* Target position records *
+ + +

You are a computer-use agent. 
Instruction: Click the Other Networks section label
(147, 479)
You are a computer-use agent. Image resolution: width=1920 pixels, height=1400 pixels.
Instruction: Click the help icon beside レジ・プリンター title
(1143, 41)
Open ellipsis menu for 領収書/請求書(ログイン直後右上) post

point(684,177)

+ + +

* Aim *
Return all of the entries above line for line, with nothing changed.

* The solution *
You are a computer-use agent. 
Instruction: Click the Other Networks section label
(147, 479)
You are a computer-use agent. Image resolution: width=1920 pixels, height=1400 pixels.
Instruction: Click the help icon beside レジ・プリンター title
(1143, 41)
Open ellipsis menu for 領収書/請求書(ログイン直後右上) post

point(684,177)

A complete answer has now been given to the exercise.